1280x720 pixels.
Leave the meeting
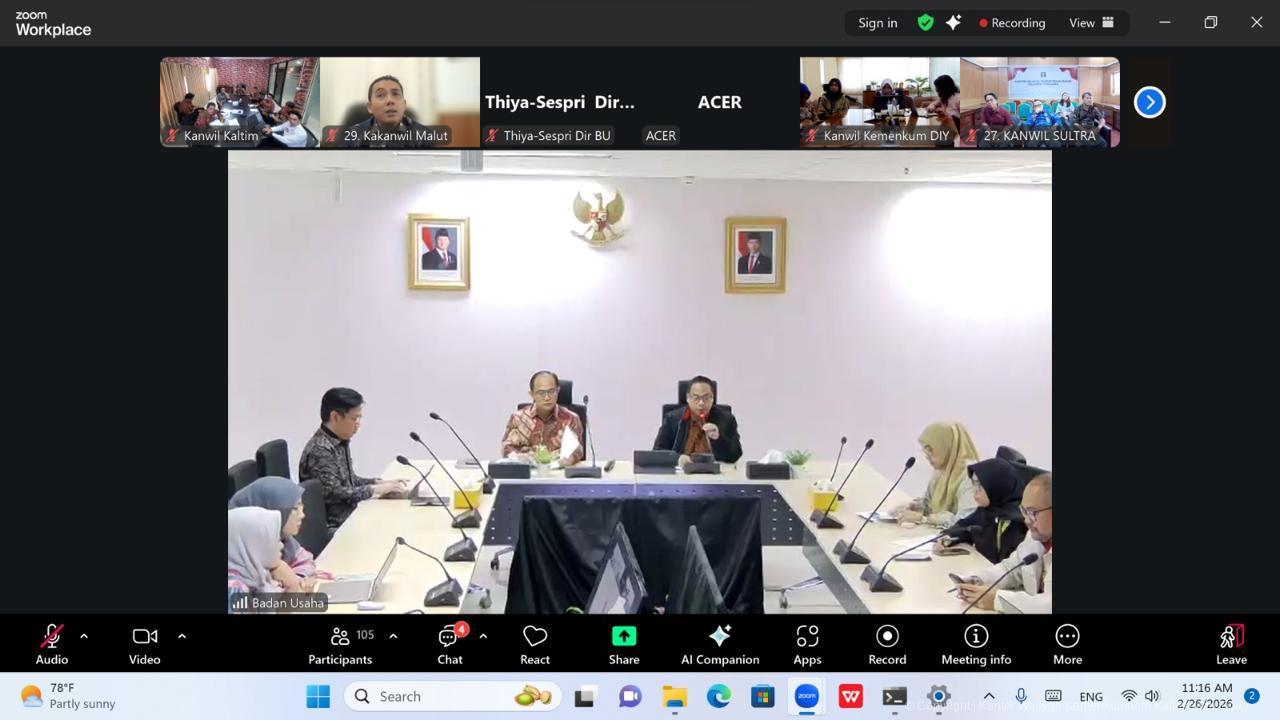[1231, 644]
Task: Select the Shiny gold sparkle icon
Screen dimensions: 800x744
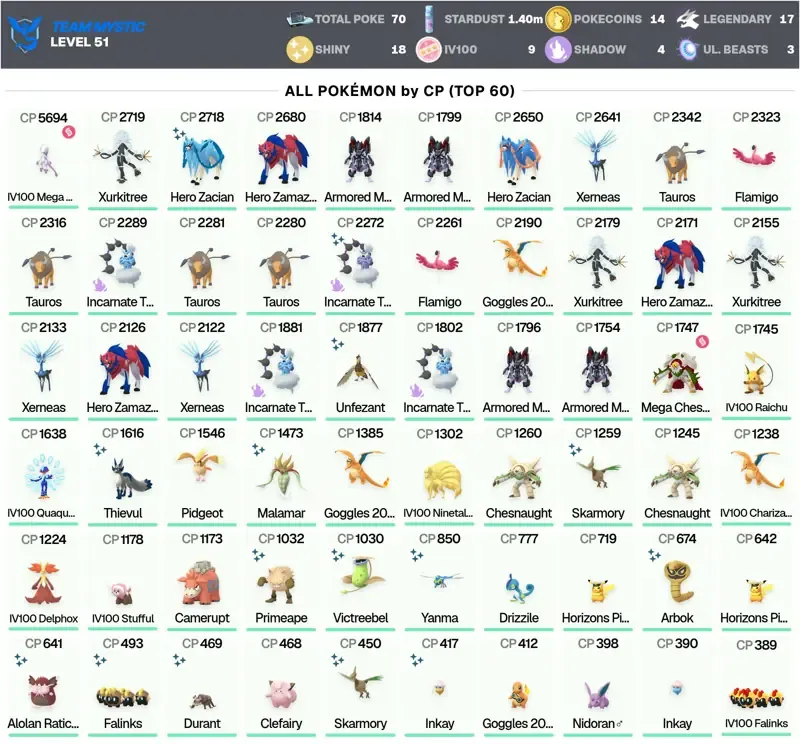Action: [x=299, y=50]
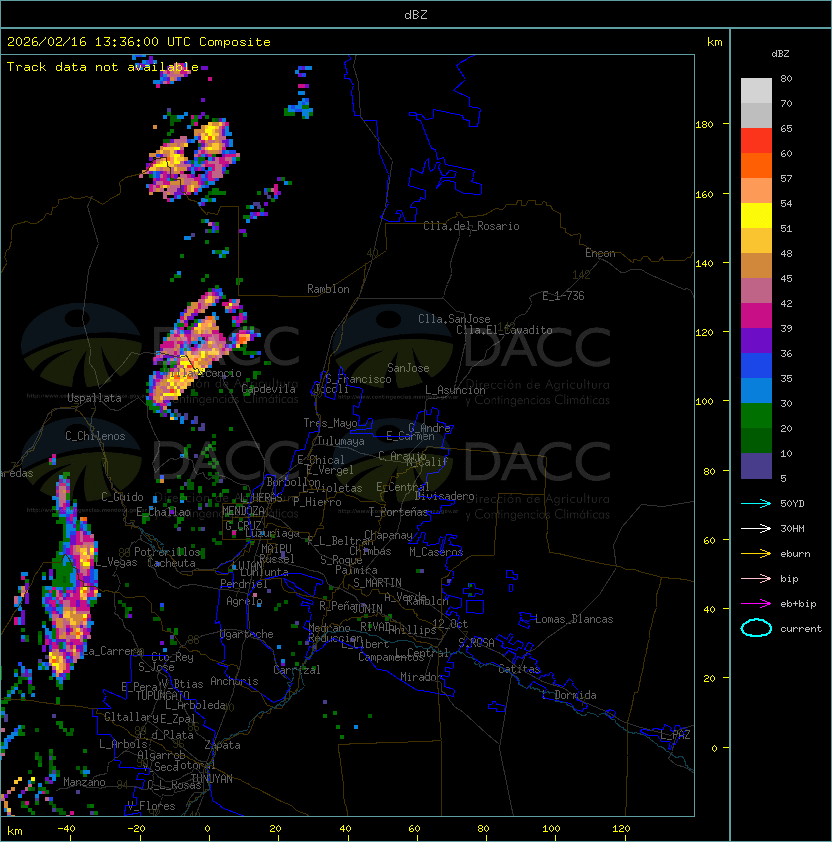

^^^^

THE PROBLEM
Full copy, no pictures: write out each line of the data exactly as it stands.

RESPONSE
1280x720 pixels.
Leave the meeting
[1231, 644]
Task: Select the Shiny gold sparkle icon
Screen dimensions: 800x744
Action: [x=299, y=50]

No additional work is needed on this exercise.